RECORD SET ::

·····

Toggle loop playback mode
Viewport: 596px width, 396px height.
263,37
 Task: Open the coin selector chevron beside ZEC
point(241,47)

·····

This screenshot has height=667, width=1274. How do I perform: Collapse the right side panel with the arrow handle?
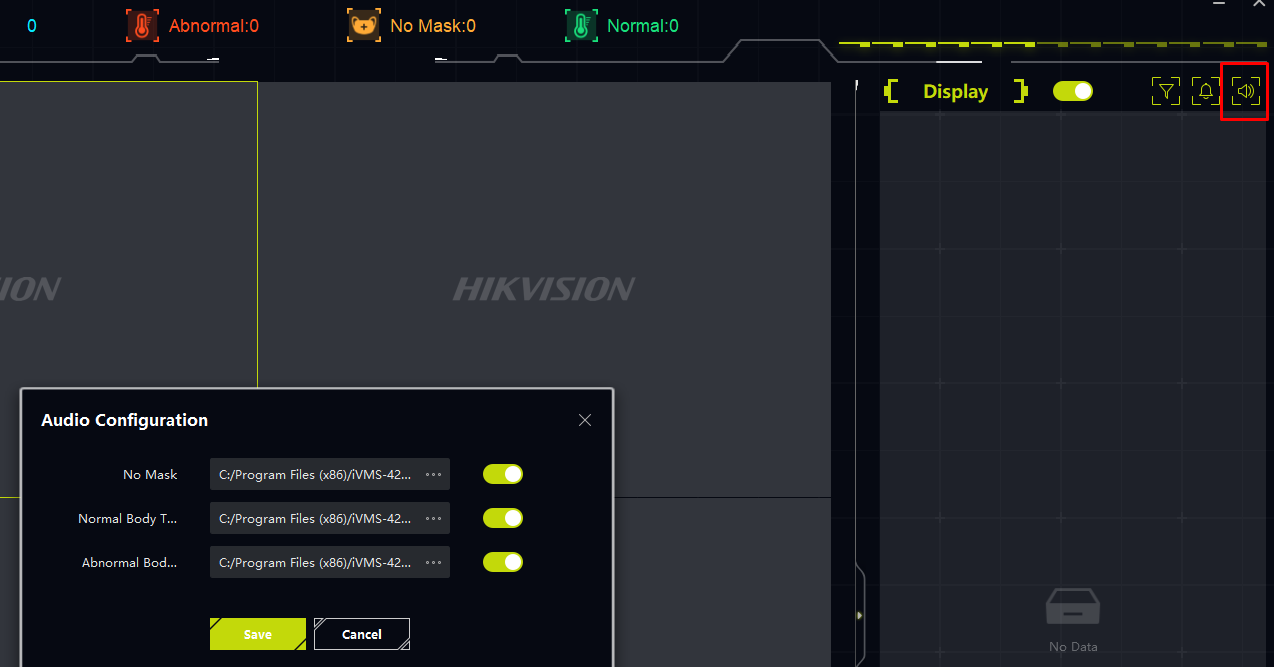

·····

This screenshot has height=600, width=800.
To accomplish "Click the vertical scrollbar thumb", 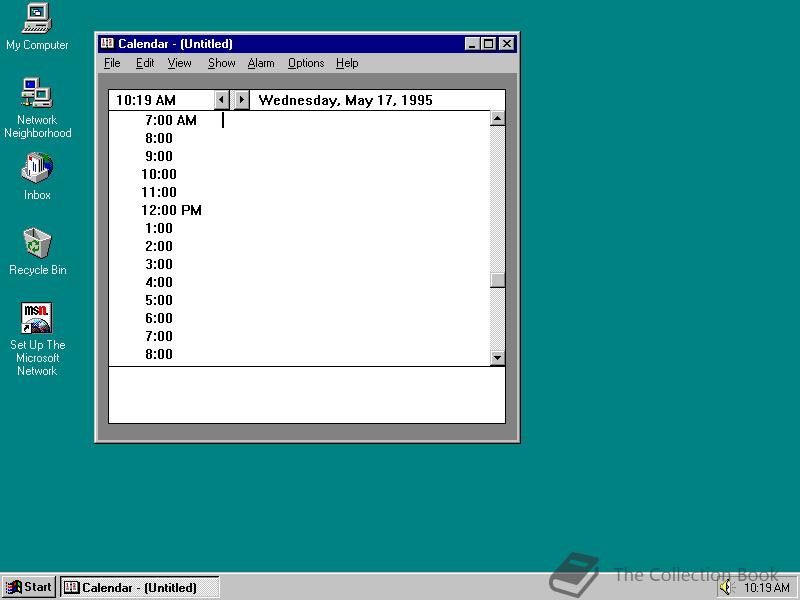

·····

TASK DIRECTIONS :: Above, find the line holding "This screenshot has height=600, width=800." and the line holding "the vertical scrollbar". Print exactly those two lines and every line between them, but no pictures.

EXERCISE RESPONSE ::
This screenshot has height=600, width=800.
To accomplish "Click the vertical scrollbar thumb", 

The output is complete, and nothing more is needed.